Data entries
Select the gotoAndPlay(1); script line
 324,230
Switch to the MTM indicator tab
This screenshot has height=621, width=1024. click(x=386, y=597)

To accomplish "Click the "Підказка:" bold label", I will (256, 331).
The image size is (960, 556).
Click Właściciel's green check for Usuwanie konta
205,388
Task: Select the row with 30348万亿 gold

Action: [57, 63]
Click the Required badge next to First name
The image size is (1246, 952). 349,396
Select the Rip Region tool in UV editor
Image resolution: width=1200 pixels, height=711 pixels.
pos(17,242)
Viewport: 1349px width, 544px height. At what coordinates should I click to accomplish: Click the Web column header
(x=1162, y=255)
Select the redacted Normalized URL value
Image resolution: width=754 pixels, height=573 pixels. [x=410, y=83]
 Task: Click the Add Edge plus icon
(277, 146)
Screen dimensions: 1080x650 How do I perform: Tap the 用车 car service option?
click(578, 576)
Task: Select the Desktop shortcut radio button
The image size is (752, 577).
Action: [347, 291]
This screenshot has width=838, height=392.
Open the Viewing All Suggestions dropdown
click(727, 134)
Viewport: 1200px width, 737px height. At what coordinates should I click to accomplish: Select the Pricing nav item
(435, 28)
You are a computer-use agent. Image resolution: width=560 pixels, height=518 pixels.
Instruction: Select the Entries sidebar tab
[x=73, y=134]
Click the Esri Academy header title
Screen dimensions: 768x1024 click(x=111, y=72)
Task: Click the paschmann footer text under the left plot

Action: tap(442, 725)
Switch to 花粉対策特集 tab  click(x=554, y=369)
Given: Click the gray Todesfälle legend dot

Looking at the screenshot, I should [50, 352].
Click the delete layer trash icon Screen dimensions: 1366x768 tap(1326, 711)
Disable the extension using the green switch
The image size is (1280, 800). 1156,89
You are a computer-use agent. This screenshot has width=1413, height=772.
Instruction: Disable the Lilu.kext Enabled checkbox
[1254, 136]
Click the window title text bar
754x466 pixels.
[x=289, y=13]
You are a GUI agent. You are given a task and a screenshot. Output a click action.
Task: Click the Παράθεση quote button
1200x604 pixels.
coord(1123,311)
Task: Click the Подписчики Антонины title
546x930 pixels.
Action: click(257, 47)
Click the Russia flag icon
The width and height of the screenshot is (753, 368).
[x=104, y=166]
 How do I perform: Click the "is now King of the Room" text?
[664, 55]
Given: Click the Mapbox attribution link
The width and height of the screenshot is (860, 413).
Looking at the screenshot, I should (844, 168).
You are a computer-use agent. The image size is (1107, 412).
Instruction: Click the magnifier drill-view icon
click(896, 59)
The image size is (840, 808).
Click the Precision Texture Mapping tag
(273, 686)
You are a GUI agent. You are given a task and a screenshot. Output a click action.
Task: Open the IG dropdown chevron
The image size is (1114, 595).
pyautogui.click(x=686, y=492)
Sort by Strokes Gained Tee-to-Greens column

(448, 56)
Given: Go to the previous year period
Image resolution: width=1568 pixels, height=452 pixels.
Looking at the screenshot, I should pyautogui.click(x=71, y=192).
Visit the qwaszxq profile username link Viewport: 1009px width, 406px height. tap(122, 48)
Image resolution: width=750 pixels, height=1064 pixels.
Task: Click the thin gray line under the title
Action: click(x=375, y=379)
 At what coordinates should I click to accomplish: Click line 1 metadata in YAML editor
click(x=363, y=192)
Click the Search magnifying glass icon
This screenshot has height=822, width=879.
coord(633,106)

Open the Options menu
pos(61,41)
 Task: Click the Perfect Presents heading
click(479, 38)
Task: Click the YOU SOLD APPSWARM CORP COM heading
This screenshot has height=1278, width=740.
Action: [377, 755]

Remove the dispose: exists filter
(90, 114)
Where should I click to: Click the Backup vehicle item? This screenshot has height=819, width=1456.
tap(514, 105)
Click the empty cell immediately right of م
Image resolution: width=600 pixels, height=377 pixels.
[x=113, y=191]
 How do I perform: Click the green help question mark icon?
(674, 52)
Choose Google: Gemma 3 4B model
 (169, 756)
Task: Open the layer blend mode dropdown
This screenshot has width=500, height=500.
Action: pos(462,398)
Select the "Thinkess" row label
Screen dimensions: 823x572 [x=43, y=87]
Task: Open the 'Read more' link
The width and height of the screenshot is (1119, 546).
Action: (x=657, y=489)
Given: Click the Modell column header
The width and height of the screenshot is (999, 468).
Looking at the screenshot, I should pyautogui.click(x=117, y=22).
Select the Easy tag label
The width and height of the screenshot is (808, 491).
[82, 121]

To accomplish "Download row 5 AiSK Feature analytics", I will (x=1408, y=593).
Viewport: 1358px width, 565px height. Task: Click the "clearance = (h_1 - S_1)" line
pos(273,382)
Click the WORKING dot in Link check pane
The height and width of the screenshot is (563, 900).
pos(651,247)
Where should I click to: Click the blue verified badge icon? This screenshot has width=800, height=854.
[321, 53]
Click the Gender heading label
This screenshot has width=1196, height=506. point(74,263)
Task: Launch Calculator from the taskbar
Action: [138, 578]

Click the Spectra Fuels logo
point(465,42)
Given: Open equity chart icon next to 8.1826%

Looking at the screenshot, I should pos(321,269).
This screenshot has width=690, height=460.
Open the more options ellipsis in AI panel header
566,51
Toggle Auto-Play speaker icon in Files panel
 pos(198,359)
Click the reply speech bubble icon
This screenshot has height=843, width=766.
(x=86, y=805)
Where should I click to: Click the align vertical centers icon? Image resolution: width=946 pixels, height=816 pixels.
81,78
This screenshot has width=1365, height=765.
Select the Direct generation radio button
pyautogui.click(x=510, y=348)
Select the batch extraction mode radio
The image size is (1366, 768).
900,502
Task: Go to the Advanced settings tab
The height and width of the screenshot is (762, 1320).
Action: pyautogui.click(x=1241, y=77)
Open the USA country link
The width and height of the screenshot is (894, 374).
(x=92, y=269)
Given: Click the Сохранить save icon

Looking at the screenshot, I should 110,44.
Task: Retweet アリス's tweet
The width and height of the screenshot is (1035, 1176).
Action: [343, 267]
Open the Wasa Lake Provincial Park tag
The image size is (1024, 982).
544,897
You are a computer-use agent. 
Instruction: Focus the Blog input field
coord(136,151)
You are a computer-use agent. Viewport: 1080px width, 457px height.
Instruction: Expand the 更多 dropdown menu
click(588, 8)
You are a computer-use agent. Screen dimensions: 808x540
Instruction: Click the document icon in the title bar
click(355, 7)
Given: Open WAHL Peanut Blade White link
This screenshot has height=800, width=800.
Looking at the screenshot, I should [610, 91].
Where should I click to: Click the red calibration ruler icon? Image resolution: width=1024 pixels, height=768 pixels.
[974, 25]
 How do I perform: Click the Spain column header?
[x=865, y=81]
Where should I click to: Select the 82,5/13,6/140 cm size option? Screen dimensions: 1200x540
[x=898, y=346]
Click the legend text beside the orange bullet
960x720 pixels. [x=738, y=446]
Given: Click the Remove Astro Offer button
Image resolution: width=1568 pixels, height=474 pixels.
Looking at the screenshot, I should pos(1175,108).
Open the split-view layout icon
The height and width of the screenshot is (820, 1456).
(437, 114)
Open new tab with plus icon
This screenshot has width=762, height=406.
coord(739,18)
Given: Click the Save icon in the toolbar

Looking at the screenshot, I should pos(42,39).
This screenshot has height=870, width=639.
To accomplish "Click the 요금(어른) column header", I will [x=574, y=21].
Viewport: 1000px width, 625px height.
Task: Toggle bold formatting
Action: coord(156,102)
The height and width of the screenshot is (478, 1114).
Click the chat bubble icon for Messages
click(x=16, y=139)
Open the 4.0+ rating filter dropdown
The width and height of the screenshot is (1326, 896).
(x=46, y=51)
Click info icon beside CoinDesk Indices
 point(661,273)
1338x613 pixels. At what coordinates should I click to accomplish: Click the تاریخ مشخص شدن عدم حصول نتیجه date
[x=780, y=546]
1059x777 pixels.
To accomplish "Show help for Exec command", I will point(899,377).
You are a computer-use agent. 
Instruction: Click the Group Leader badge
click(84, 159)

_TASK BRIEF_: The response must contain each line above that holds the string "agent".

_RESULT_:
You are a computer-use agent. Image resolution: width=560 pixels, height=518 pixels.
You are a computer-use agent. This screenshot has width=1413, height=772.
You are a GUI agent. You are given a task and a screenshot. Output a click action.
You are a computer-use agent. The image size is (1107, 412).
You are a GUI agent. You are given a task and a screenshot. Output a click action.
You are a computer-use agent. 
You are a computer-use agent. Viewport: 1080px width, 457px height.
You are a computer-use agent. Screen dimensions: 808x540
You are a computer-use agent. 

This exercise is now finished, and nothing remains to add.